Once again, U.K. companies, as well as both of the country’s major political parties — who were running ads in the lead-up to today’s general election — have suspended advertising on YouTube after discovering that their campaigns had run against content promoting Islamic extremism, reports The Wall Street Journal. In addition to the U.K.’s Conservative and Labour Parties, Etihad Airways, meal-delivery startup Deliveroo, and Marriott International have also yanked ads.
The renewed controversy arrives on the heels of a terror attack in London last weekend that resulted in eight deaths, and a suicide bombing at the Manchester Arena in May that killed 22 people after an Ariana Grande concert.
A YouTube spokeswoman told the Journal that the platform was still in the process of reviewing its ad policies, and working to better harness where ads appear. She added: “We never want terrorists to have a voice, or spread extremist material on our services.” In addition to new safeguards announced by Google in March, a tool is also in the works — for release in the third quarter — that will provide marketers with a full list of videos that their ads have run against, according to the Journal.

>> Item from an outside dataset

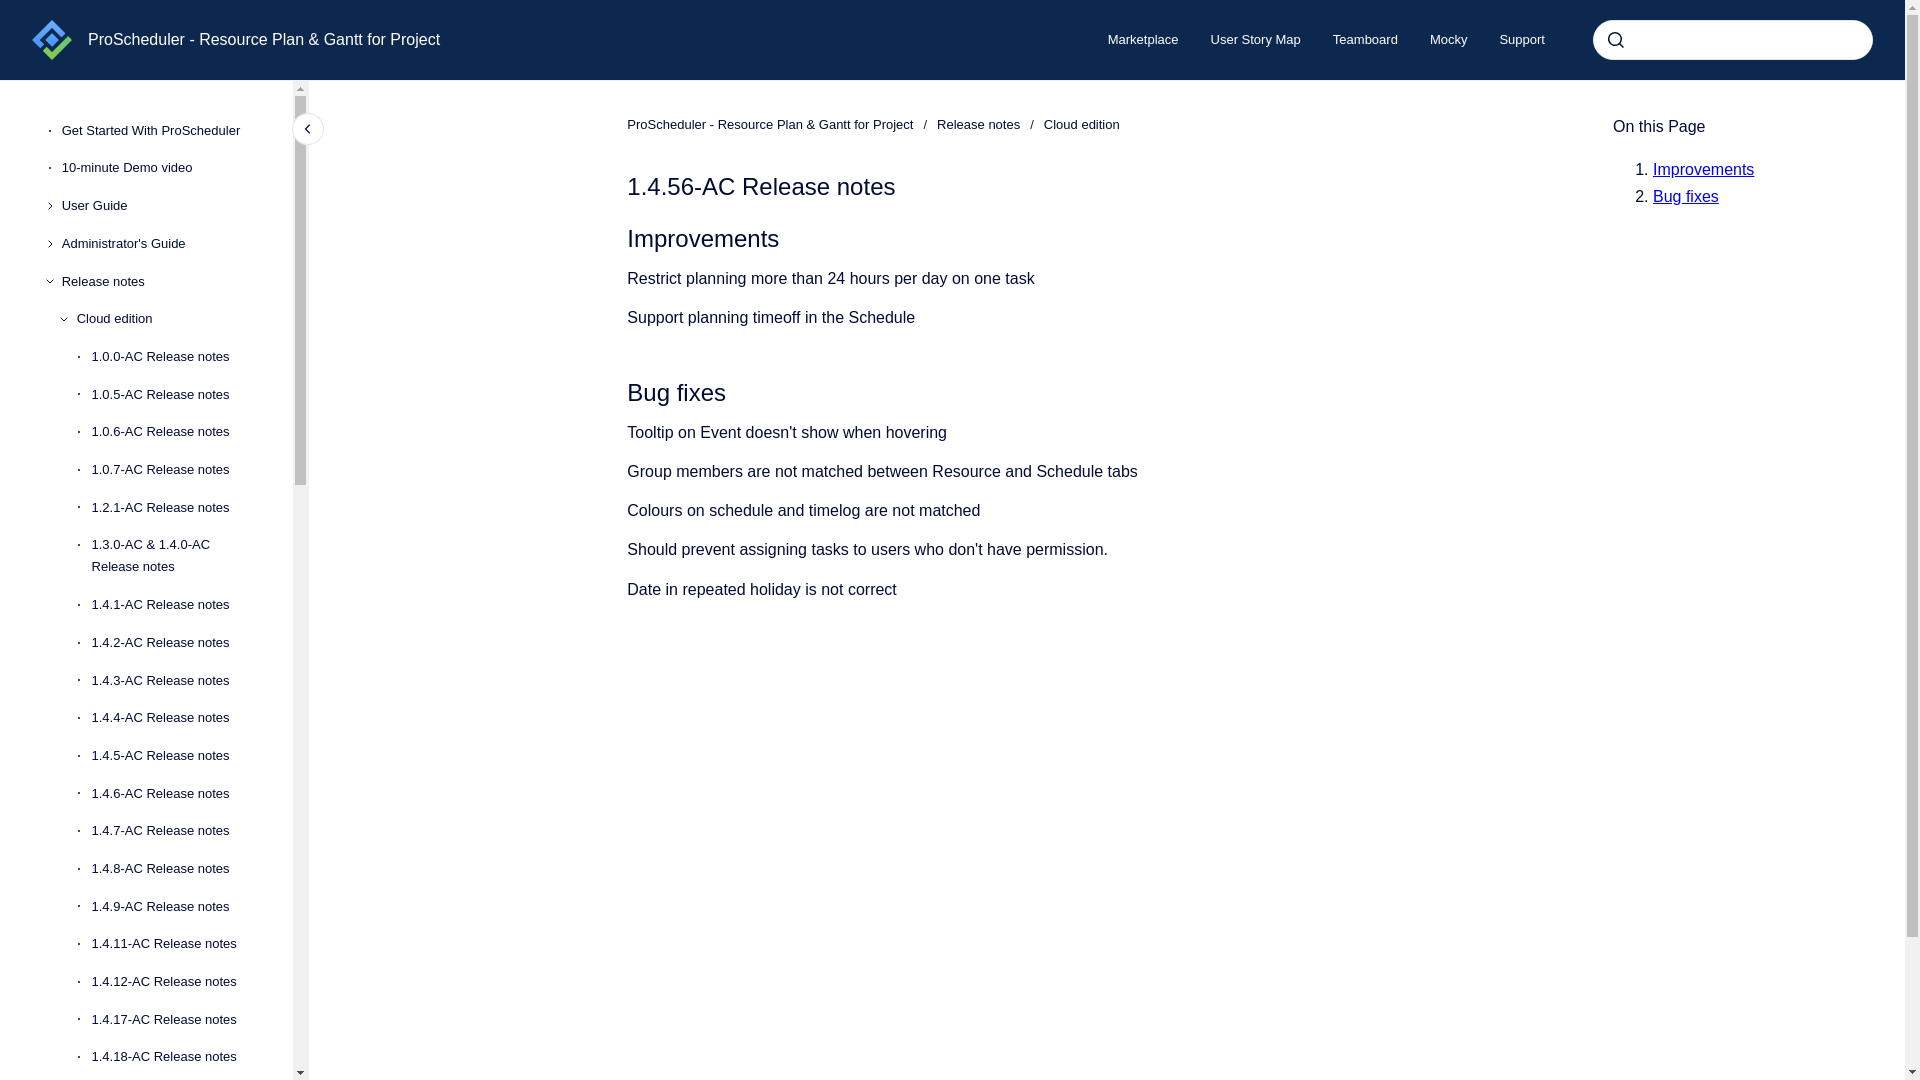 Image resolution: width=1920 pixels, height=1080 pixels. What do you see at coordinates (161, 131) in the screenshot?
I see `Get Started With ProScheduler` at bounding box center [161, 131].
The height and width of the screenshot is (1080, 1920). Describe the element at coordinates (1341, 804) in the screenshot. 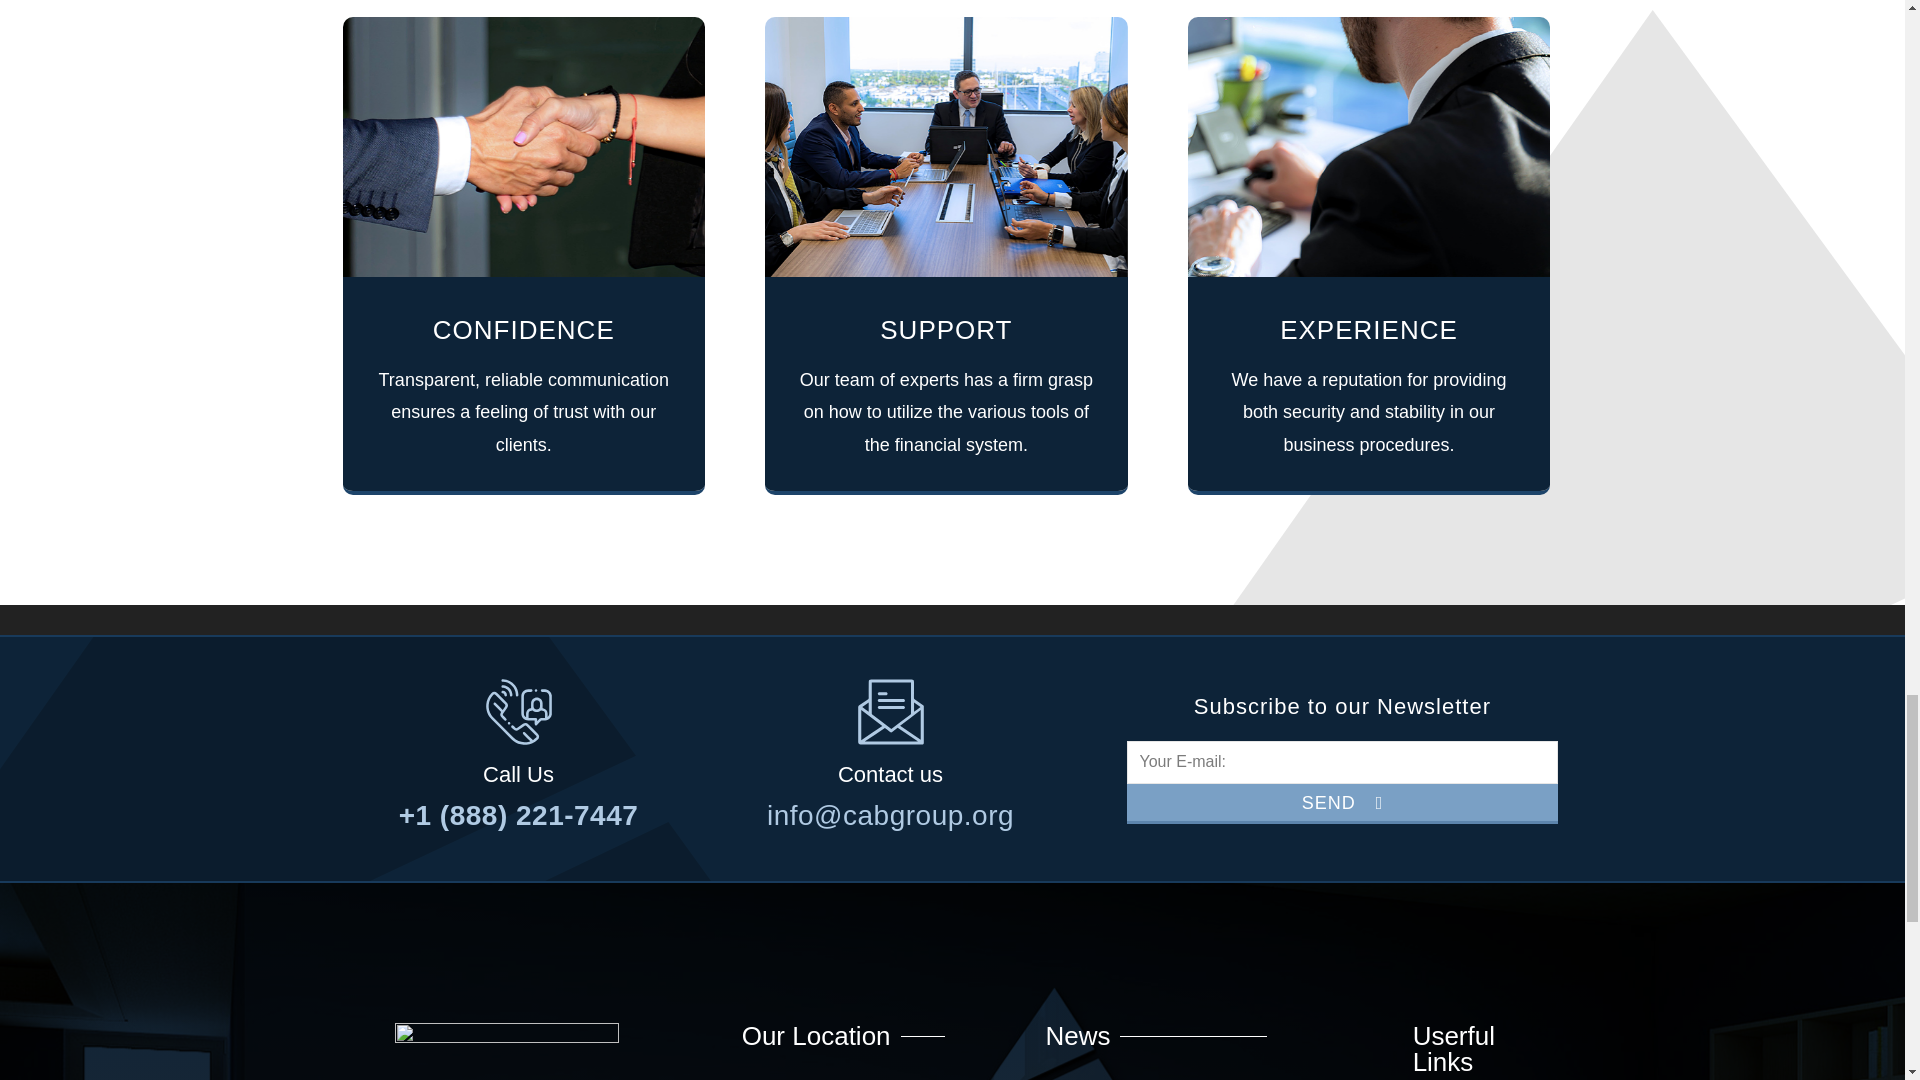

I see `SEND` at that location.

The YouTube ad boycott first kicked off in the U.K. last March, ultimately triggering marketers stateside, including AT&T, Verizon, Pepsi, and Walmart, to pull ads from the site. Subsequently, YouTube has sought a tricky balance: to furnish new tools to protect marketers from having their ads run against inappropriate videos, while simultaneously helping to ensure creators that their videos aren’t being unjustly demonetized.